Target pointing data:
══════════

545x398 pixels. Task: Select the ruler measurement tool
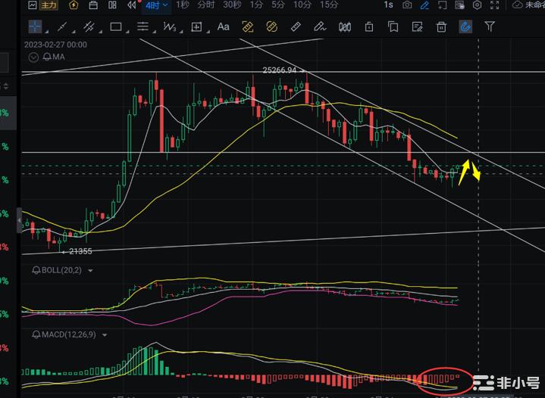point(296,26)
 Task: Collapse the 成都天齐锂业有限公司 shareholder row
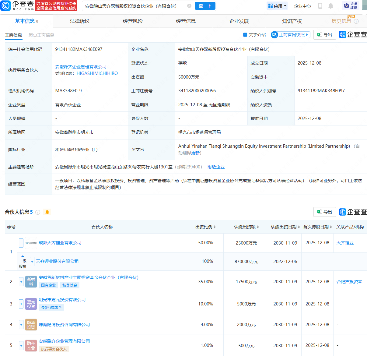point(21,243)
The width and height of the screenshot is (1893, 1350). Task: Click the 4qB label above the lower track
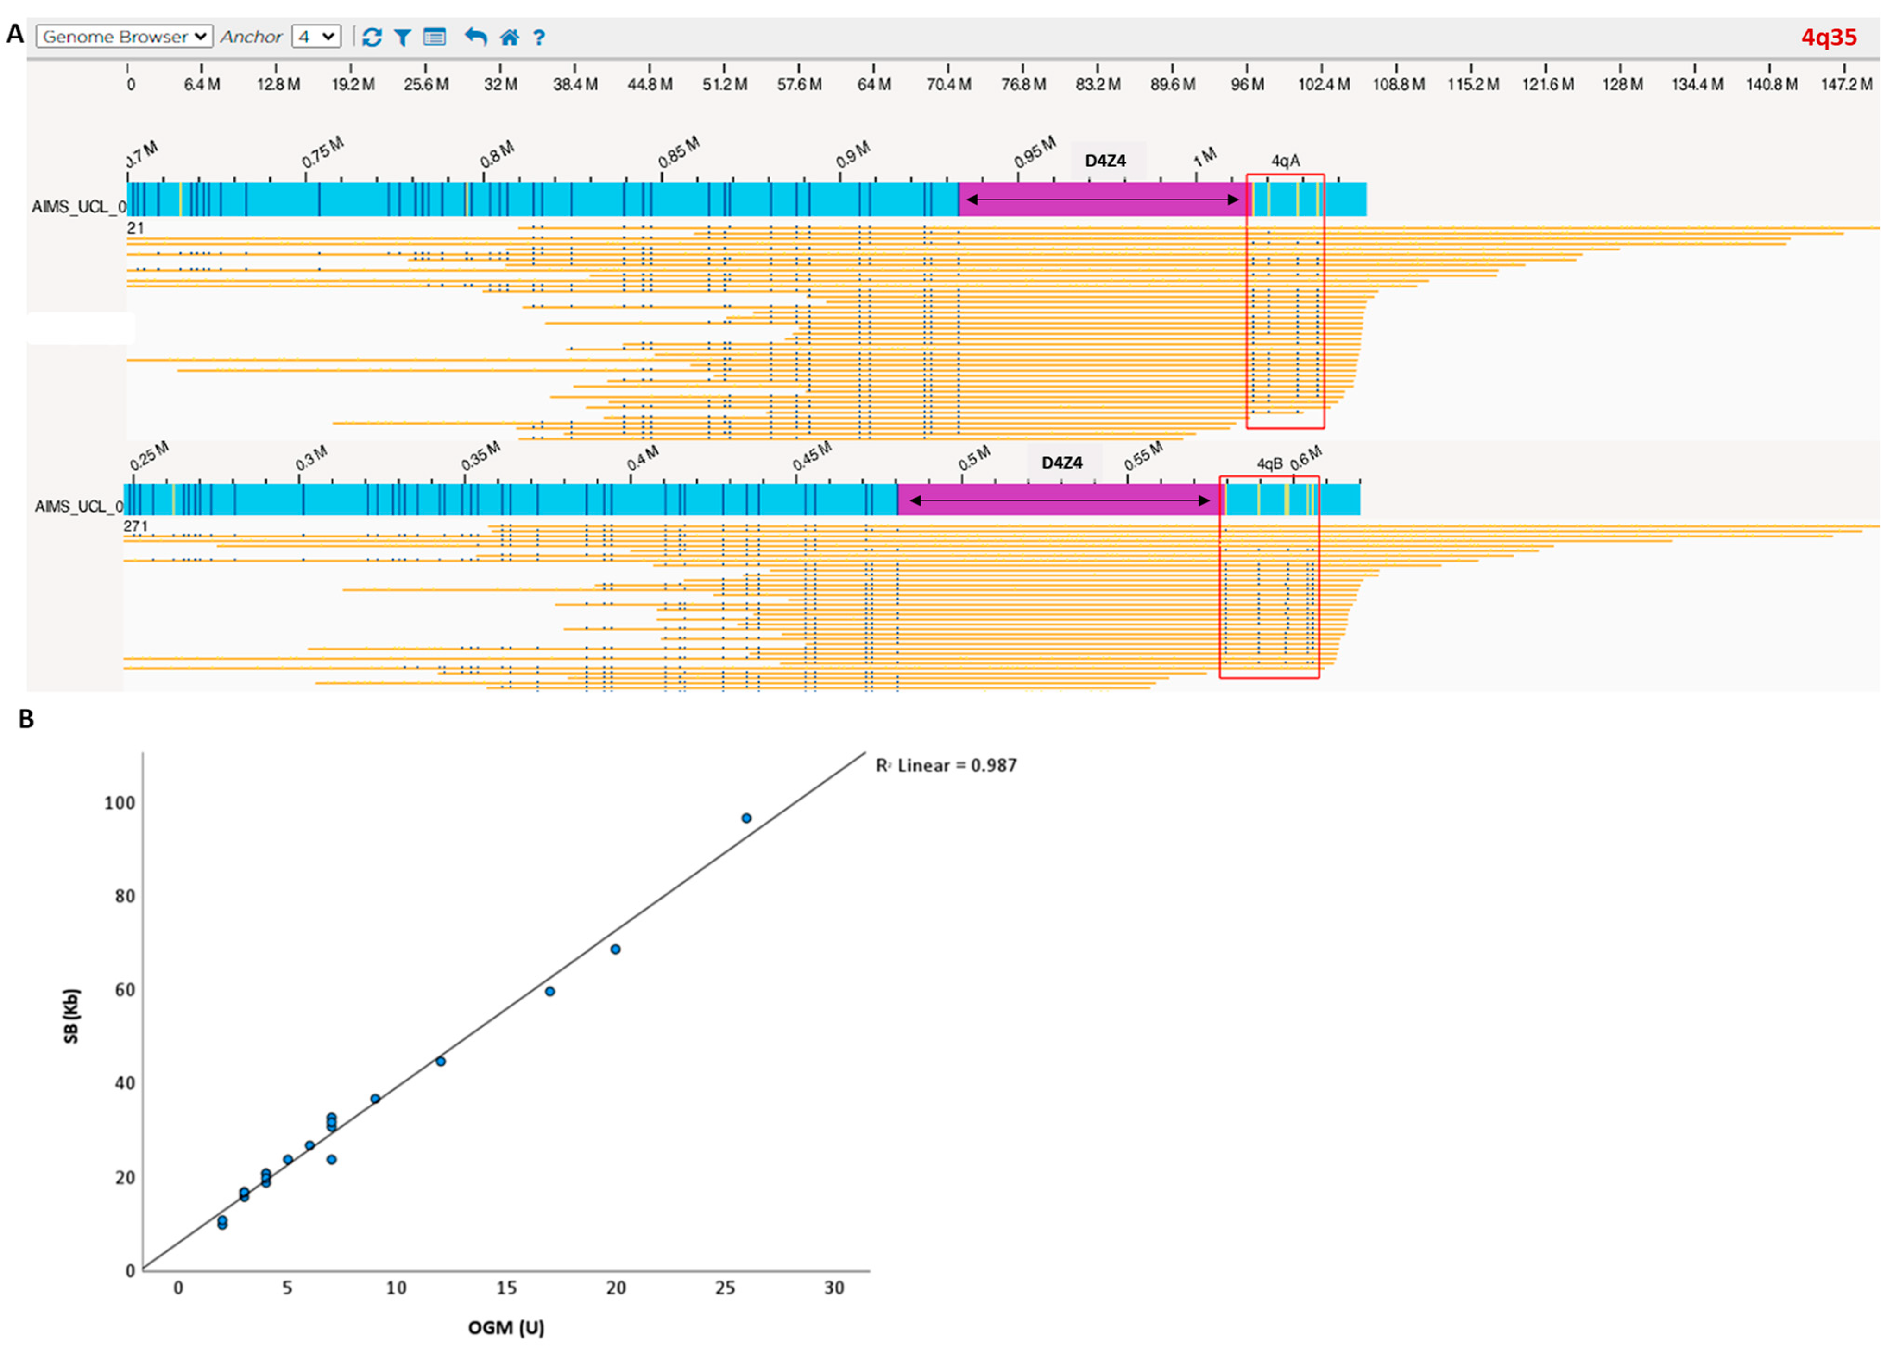[1269, 464]
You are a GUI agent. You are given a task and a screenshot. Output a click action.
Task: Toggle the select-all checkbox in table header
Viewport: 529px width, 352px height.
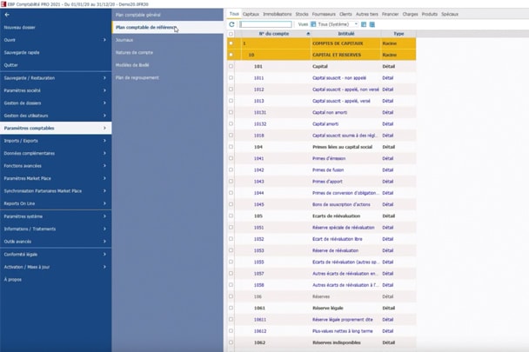coord(231,34)
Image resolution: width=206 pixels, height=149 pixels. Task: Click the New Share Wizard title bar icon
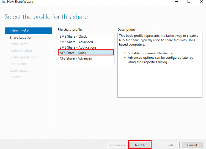click(x=3, y=2)
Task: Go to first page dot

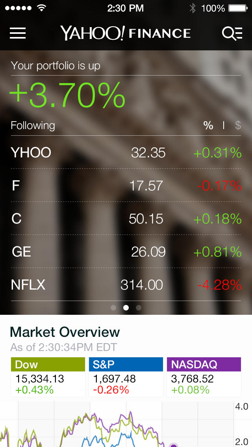Action: click(113, 308)
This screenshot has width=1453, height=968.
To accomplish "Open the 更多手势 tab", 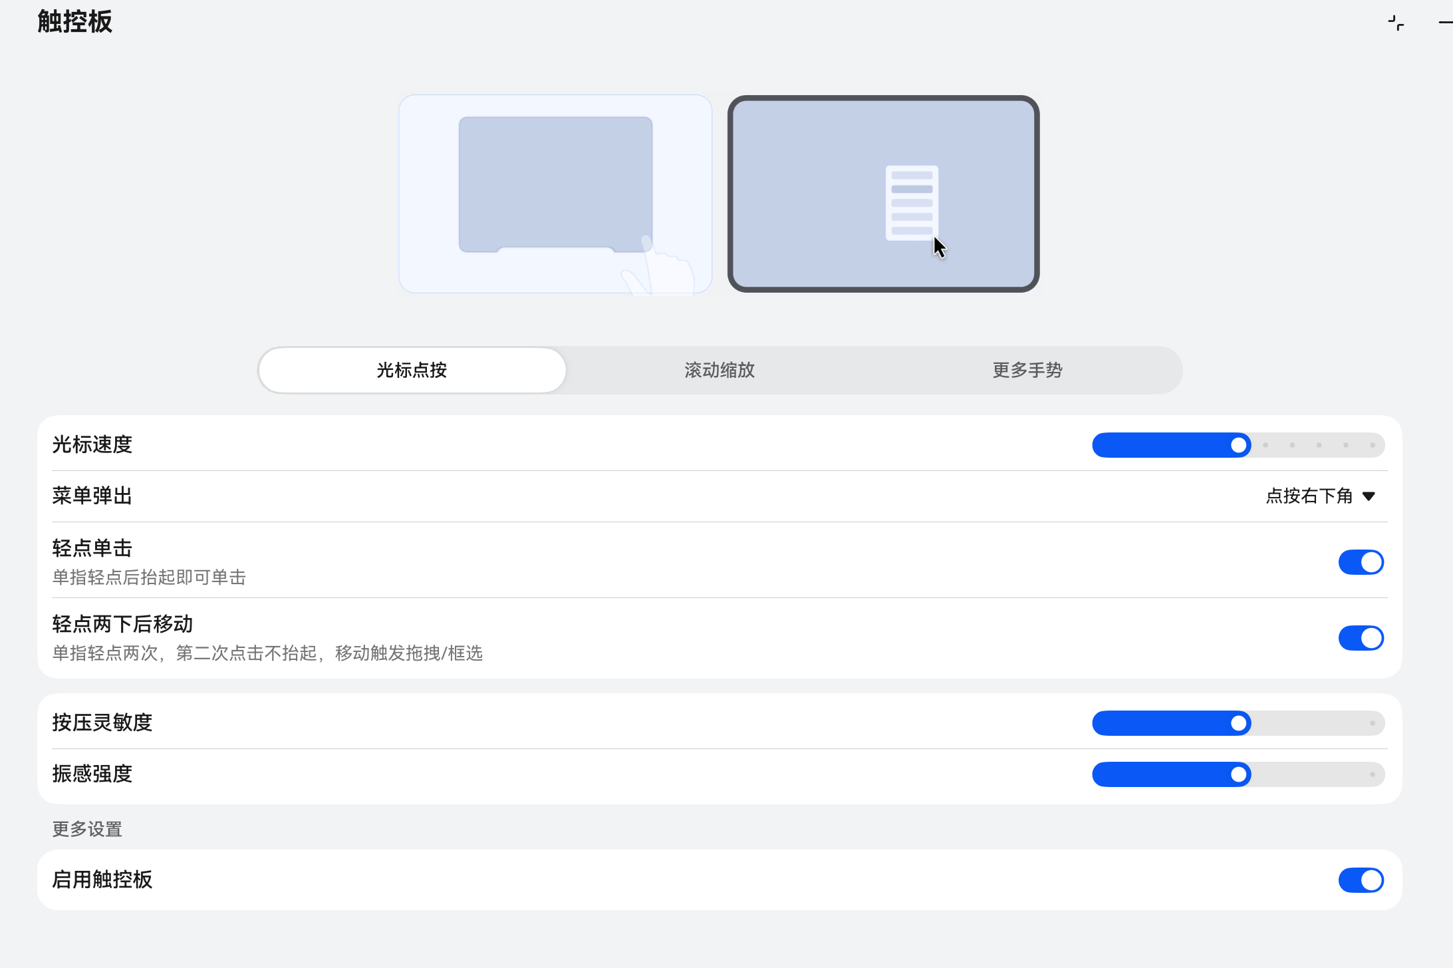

══════════

__WHAT THE EXERCISE ASKS__
Lay out every line of the records above as a Markdown table with the columns "Row" and "Record text", numbering the rows in order and omitting blank lines. Leave the pictures out of the table.

__FULL SOLUTION__
| Row | Record text |
|---|---|
| 1 | 545x398 pixels. Task: Select the ruler measurement tool |
| 2 | point(296,26) |
| 3 |  Task: Collapse the 成都天齐锂业有限公司 shareholder row |
| 4 | point(21,243) |
| 5 | The width and height of the screenshot is (1893, 1350). Task: Click the 4qB label above the lower track |
| 6 | [1269, 464] |
| 7 | You are a GUI agent. You are given a task and a screenshot. Output a click action. |
| 8 | Task: Toggle the select-all checkbox in table header |
| 9 | Viewport: 529px width, 352px height. |
| 10 | coord(231,34) |
| 11 | Image resolution: width=206 pixels, height=149 pixels. Task: Click the New Share Wizard title bar icon |
| 12 | click(x=3, y=2) |
| 13 | Task: Go to first page dot |
| 14 | Action: click(113, 308) |
| 15 | This screenshot has width=1453, height=968. |
| 16 | To accomplish "Open the 更多手势 tab",  |